### [Goal of the exercise]
For the material that follows, list every line containing the word "using".

### [Records for the exercise]
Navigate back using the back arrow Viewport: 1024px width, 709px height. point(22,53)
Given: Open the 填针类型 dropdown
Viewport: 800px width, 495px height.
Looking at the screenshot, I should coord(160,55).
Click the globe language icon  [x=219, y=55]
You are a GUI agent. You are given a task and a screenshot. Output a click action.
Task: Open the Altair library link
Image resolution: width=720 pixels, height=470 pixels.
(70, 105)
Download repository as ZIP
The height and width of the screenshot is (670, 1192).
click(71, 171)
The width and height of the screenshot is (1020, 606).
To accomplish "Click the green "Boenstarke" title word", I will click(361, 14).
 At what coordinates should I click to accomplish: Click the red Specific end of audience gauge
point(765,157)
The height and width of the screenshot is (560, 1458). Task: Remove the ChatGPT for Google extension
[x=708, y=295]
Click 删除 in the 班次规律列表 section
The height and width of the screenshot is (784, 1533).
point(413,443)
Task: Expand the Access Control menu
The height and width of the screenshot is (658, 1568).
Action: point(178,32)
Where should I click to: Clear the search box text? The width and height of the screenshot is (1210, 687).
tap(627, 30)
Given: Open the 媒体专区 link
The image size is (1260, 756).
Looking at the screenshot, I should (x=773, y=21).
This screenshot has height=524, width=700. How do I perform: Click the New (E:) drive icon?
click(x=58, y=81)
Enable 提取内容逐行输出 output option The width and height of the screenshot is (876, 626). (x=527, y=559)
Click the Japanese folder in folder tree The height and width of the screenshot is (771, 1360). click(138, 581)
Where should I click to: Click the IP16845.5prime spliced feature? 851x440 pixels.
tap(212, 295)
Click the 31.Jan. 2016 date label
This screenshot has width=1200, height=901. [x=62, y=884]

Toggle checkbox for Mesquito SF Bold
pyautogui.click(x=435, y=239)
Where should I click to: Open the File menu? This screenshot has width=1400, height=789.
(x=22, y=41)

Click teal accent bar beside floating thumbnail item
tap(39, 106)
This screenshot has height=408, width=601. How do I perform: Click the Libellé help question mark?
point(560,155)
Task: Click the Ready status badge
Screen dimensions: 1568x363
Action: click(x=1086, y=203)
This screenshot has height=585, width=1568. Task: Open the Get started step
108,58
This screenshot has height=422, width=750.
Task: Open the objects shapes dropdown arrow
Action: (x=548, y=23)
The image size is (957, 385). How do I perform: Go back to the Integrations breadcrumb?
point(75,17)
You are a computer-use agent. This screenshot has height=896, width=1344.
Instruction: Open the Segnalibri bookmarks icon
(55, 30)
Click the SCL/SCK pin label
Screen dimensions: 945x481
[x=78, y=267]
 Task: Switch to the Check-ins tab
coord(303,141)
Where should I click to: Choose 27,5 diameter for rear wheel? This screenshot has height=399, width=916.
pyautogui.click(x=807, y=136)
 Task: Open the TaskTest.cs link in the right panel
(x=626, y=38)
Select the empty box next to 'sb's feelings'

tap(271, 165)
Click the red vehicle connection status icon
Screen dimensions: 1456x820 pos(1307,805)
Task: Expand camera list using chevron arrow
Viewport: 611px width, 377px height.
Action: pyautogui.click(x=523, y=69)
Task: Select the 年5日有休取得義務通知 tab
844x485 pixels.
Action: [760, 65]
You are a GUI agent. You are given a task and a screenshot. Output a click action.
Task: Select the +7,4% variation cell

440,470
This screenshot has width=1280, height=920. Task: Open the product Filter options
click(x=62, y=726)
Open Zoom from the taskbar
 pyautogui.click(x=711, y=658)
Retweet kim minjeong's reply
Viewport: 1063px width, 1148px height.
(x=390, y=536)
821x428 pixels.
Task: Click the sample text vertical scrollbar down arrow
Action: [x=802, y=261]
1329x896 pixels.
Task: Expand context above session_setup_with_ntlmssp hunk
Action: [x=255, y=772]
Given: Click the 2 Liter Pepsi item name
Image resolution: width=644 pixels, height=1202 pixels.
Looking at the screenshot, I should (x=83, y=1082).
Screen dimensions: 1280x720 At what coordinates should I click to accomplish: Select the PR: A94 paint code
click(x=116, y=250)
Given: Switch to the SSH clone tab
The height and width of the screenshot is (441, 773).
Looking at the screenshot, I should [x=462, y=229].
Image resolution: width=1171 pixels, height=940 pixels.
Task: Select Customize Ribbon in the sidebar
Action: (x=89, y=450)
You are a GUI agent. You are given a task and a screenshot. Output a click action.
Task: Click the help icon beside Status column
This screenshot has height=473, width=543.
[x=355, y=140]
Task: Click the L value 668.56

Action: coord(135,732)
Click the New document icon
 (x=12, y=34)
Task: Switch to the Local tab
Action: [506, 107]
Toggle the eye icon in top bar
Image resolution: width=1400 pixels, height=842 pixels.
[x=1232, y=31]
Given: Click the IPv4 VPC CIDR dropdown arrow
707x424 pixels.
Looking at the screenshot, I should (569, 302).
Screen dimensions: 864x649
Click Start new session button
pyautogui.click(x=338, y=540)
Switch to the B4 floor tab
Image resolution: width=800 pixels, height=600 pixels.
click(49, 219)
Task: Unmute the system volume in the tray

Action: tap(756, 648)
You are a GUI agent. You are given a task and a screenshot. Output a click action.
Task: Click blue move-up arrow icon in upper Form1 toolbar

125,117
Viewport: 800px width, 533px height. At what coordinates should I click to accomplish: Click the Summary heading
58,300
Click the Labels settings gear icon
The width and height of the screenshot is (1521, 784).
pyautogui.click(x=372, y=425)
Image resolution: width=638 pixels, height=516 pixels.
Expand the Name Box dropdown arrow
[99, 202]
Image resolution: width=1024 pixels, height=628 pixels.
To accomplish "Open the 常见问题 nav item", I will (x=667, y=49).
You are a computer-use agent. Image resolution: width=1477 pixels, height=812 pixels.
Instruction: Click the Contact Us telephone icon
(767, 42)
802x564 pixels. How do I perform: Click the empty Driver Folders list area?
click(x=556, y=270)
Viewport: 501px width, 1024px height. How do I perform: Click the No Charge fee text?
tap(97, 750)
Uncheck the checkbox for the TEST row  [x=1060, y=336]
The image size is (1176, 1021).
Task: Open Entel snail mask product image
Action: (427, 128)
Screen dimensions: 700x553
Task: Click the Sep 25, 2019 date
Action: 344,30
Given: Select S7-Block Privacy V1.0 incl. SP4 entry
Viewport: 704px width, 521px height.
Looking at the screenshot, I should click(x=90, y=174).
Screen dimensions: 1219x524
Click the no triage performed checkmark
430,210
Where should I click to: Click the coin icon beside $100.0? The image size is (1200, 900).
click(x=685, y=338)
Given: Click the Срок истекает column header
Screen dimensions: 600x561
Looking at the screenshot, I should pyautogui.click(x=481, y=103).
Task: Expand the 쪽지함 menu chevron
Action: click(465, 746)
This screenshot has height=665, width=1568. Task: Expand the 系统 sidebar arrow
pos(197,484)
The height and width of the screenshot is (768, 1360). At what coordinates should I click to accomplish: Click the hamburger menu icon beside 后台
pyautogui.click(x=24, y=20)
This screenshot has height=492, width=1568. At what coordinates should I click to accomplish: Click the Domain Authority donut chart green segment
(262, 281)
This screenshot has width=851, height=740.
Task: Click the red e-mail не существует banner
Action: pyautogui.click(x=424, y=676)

### [Written reply]
Navigate back using the back arrow Viewport: 1024px width, 709px height. point(22,53)
Task: Expand camera list using chevron arrow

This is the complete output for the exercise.